Alice: The proposal felt too big for me. I remember students were breaking off from school and we were in his small office. He had a T-Shirt in his pocket, he pulled it out and tied it to my right hand asking me to marry him.

How did you feel?
Alice: I was nervous asking myself whether what I had done was the right thing to do with my boss! I even packed my belongings the next day and went to the village for holidays. I shared this with my spiritual mentor, mother and our headmistress. They told me to pray about it. Among the things that were disturbing me was Mwesigwa had a Hero bicycle, and other men after me had cars and more money. But after consultations, prayers and guidance by my mentors I went with the bicycle man but he was God-fearing.

What attracted you to each other?
Sheldon: Beauty, spirituality, intelligence and industriousness.
Alice: He is Born Again, handsome, educated despite the Hero bicycle.

Share memories about your wedding
Sheldon: The wedding was exciting recorded on video and the reception was attended by many people.
Alice: The bridegroom entourage came home by 7am. My entourage was not ready, we started panicking and in the process lost one of my shoes. I cried and went with one shoe but we bought another pair along the way. We later found it stacked in our luggage. We did not go to salon. we just dressed up from Mbarara High School.

The St James Cathedral, Ruharo service went on well but our reception was in Ibanda. It took us three-and-a-half hours on a pot holed, dusty murram road to reach the venue. It was hectic.

What has kept you together?
Sheldon: Transparency and forgiveness. Also, love, tolerance and patience. One should not marry if they are impatient and cannot persevere. We share responsibilities and support one another. For example, on Sunday as she cooks, I iron our clothes.
Alice: Forgiveness, tolerance and respect for each other. Some people think when you are saved you are angels. No, at times you disagree, and sometimes you get into a hot argument but you have to go back to the drawing board.

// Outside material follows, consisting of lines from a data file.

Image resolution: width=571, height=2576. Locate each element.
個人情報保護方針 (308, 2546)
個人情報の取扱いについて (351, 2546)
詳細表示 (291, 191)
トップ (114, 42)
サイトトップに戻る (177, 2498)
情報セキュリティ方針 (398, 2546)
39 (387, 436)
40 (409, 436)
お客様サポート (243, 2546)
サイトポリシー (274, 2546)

Also knowing God, we always know where to take our disagreements.

Bishop Mwesigwa has no room for anger, bad moments, and he forgets these easily as he quickly apologises.
Patience has also kept us together, we started small, with a Hero bicycle but we slowly graduated to a motorcycle, vehicle, land and buildings.

What was your first year of marriage like?
Sheldon: Marriage is about flexibility, I am fast and curious and she is slow but sure. When we had gone to Nairobi for honeymoon, I almost lost her and she said, “look you have to adjust and be patient.” In the first year it was keeping hand in hand, understanding each other, listening and adjusting to bridge the gap.

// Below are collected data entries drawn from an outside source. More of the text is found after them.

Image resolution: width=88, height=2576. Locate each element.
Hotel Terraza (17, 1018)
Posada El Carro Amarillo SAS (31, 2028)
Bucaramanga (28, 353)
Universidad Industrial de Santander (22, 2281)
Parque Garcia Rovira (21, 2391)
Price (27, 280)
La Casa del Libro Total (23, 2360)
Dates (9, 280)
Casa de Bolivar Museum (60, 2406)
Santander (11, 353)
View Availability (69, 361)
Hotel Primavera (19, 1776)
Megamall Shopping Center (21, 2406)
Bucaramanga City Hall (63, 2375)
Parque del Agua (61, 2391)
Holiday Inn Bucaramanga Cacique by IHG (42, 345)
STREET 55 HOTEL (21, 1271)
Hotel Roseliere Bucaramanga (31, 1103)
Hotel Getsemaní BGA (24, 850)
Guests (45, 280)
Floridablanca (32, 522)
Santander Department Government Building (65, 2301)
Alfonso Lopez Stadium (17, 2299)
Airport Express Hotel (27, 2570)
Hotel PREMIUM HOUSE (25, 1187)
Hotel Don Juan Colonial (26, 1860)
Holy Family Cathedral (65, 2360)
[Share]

Alice: Adjusting to one another, for example, my husband is fast in what he does while I am reserved.
I remember during our journey to the honeymoon in Kenya, he almost abandoned me on the street because of his speed.
He is also a football fan. When we had just wedded, there was World Cup. Imagine you are new in marriage and you are in the bedroom while the other is in the sitting room making noise while watching football. I was like what kind of man have I got married to? Does he love football more than me?

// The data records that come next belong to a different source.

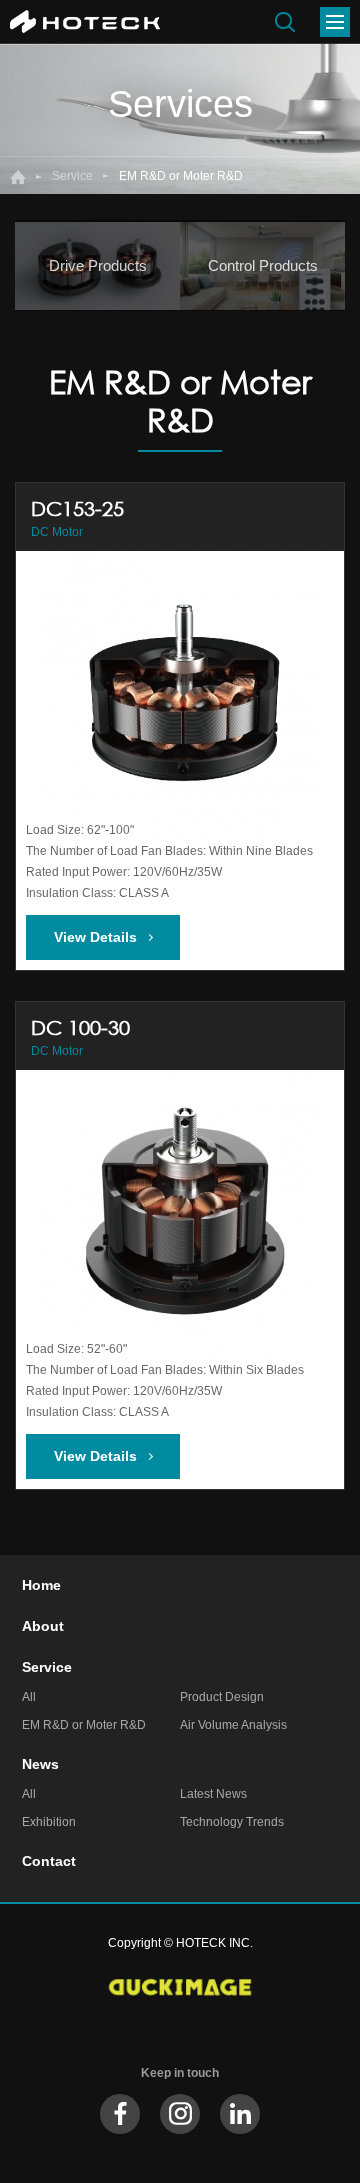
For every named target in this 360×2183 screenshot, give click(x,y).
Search (285, 22)
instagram (180, 2114)
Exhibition (49, 1822)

Compare marriage then and today
Sheldon: Marriage has never changed but there are more dynamics and society pressure.
Alice: Today, cohabiting is too much. Children as young as primary school-goers have boyfriends and girlfriends. Marriages are driven by, money not love. Relationships are materialistic and shortlived.

Advice
Bishop Sheldon Mwesigwa:
Remember to give your wife spiritual and healthy gifts. Your see couples showering each other with vehicles, houses and other material gifts but are you sure how long your spouse is going to stay on earth. Material gifts are good but taking care of your spouse’s health is more important. Take them for regular medical checkups. Encourage and support each other spiritually.
Alice Mwesigwa:
Parents ought to own up responsibility of taking care and advising their children. Instill good values in children than entrusting responsibilities to schools and house helps. The role of traditions and culture should be emphasised than western culture.